First things first: The Mayo study was never designed to test effectiveness. It lacked a control group, as many have pointed out. An observational study such as this one—which simply tallies up what happens without being able to minimize biases—will often exaggerate the benefits of treatment. It may even end up giving the impression that a useless or harmful treatment is actually helping. There are warning signs with this particular study, too. The patients who received transfusions of convalescent plasma in the Mayo study might not have been so representative of people hospitalized with Covid-19. For example, only 19 percent were Black. According to the Centers for Disease Control and Prevention, more than 30 percent of hospitalized Covid-19 patients in the US are Black. The CDC also reports that Black people are more than twice as likely to die of the disease than white people.
In any case, once the Mayo researchers had acquired all this observational data, they decided that maybe they could explore whether the treatment worked, after all. The donated plasma differed from batch to batch: Some of the plasma came from recovered Covid patients who had very high levels of antibodies, and some came from recovered patients with much less, or possibly even none. (Back when the study started, the researchers didn’t have a way to test for antibodies in the plasma.) So they decided to compare outcomes for people who had received transfusions of “high-,” “medium-,” and “low-” antibody plasma. Their thinking was, if convalescent plasma really works, then batches with more antibodies would be likely to provide a stronger dose and yield a greater benefit.
There were some problems with this approach, beyond the absence of a control group that could show whether some people might be better off without any plasma. Most of the plasma was gone and couldn’t be tested for antibodies. A small proportion of samples had been collected at different blood banks for quality assurance purposes and so could be used for the analysis. But it was not a random sample.
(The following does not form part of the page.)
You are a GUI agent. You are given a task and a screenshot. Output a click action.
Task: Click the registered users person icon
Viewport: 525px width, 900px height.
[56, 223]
It was this analysis that showed the difference in mortality rates touted at the press conference. Among hospitalized Covid-19 patients who had received a “low antibody” dose of plasma, 13.7 percent died within a week; among those who’d gotten a “high antibody” dose, that rate was 8.9 percent. In other words, the patients who got the “best” convalescent plasma had a risk of dying that was 4.8 percentage points lower.
Now, 4.8 is also about one-third of 13.7, which is another way of describing the difference. When Trump announced a 35-percent reduction in mortality on Sunday, that’s the figure he was referring to—known as a relative risk reduction. But that’s not what it sounded like, and it’s not what Hahn would say a moment later, when he told the press that convalescent plasma could save the lives of 35 of every 100 people who get sick from Covid-19. This was obviously absurd: nothing could possibly drop the mortality rate by 35 points, because the mortality rate among all people who get sick from Covid-19 is nowhere near that high: Only around 20 percent even become severely ill. (On Monday night, Hahn admitted that he’d mixed this up.)
But even described correctly, you can’t claim that everyone who gets a transfusion of convalescent plasma could expect this result. That data applies only to the specific, somewhat non-representative sample of patients from the Mayo Clinic study and to transfusions of convalescent plasma that have a particular level of antibodies. What’s more, the number of people included in the study’s “lowest” and “highest” antibody groups was low—no more than 1,100 out of the total of 35,000. In the FDA’s supporting documentation, scientists reported that their reanalysis of the samples using a different antibody test got very different results. Change the threshold for what you call “high-,” and the numbers shift again. The point is, there are multiple levels of unreliability here.
Most of all, though, the finding isn’t solid enough to rely on, because this wasn’t a planned, randomized trial. The analysis raises an interesting hypothesis, but it can’t prove it. The Mayo study raises an equally likely, but worrying, possibility: that the vast majority of donated plasma—which doesn’t have the highest levels of antibodies and usually hasn’t been administered early in the course of illness—did not help at all, and maybe even did more harm than good to some people. Only randomized trials can disentangle this.